Solved – Binary cross entropy vs mse loss function when asymmetric payoffs

cross entropykerasloss-functionsmseneural networks

I'm building a binary classifyer that has an unequal payoff given the following cass:

  • $Y_{pred}=Y_{actual}= True$: payoff is +x*100
  • $Y_{pred}$$\ne$$Y_{actual}= True$: payoff is -x*100
  • $Y_{pred}$$\ne$$Y_{actual}= False$: payoff is -1
  • $Y_{pred}=Y_{actual}= False$: payoff is +1

In other words, there are two possible courses of action: True for action 1 and False for action 2.

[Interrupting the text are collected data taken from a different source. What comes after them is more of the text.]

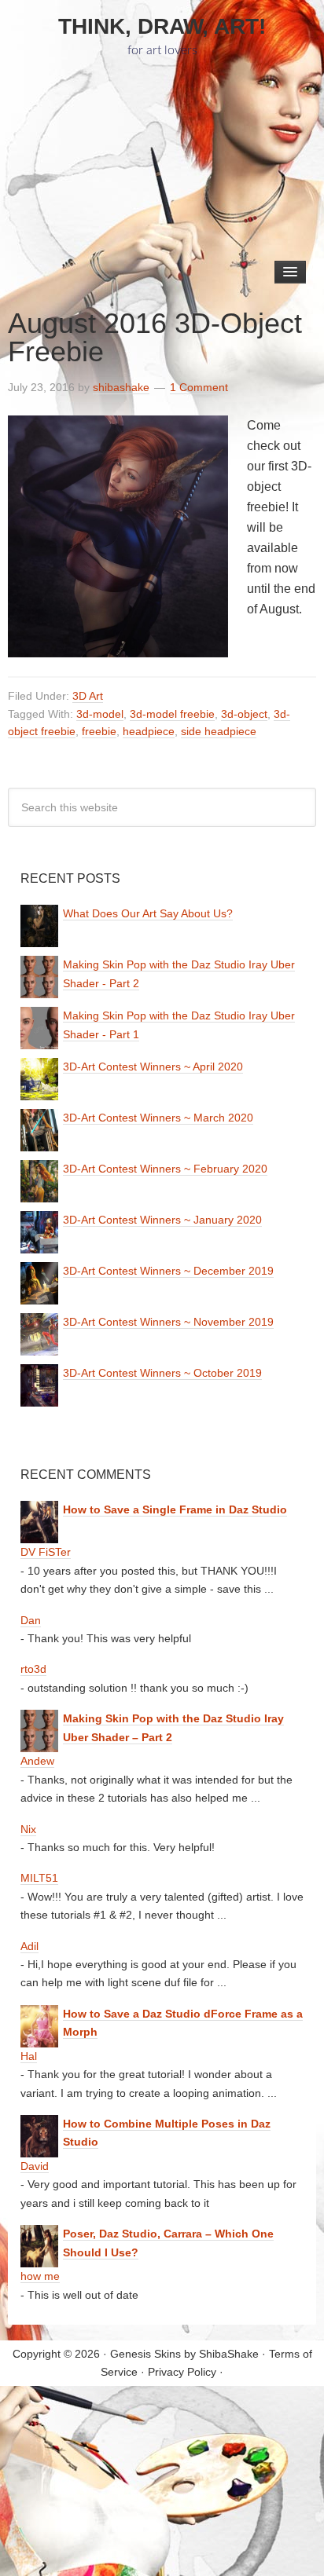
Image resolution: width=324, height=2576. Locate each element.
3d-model (99, 714)
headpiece (149, 731)
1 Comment (199, 387)
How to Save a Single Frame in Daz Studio (175, 1509)
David (34, 2166)
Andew (37, 1761)
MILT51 (39, 1878)
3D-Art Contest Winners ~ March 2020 (158, 1117)
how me (40, 2276)
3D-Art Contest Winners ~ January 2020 (162, 1219)
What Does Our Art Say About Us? (148, 913)
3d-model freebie (172, 714)
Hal (28, 2056)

I'm looking at two approaches to implement it:

  1. I could mse as loss function with two output neurons, assign the payoffs directly to $Y_{actual}$, with the neural network predicting the payoffs for each of the actions.

    • I assume I would then just look for which of the two neurons predicts a higher payoff and use liner function in the last activation layer. Correct?
  2. I could create a custom loss function that will calculate the respective payoffs as described above and then use binary cross entropy on that?

Which of those two approaches would be preferred? Should they lead to the same result, giving a recommendation for each sample which action is preferable?

Best Answer

You cannot use your "payoff" function as a loss for your network because it is not differentiable. Instead, you can use a differentiable function which has outputs close to your evaluation metric (payoff).

As you are predicting a binary variable, the way to go is the binomial cross-entropy. The loss function would look like:

$$\mathcal{L}(\mathbf y, \mathbf c, \mathbf t)=-\frac {1}{N}\sum_n 100c_n t_n\log y_n + (1-t_n)\log (1-y_n),$$

where $\mathbf y$ are the predictions, $\mathbf t$ are the targets and $\mathbf c$ are the individual costs for each sample. You can see it is giving the false negative predictions $100c_n$-times higher penalty than false positives.

It is possible that you will have to implement this loss yourself, but it should be quite easy.

Using MSE for classification does not make much sense.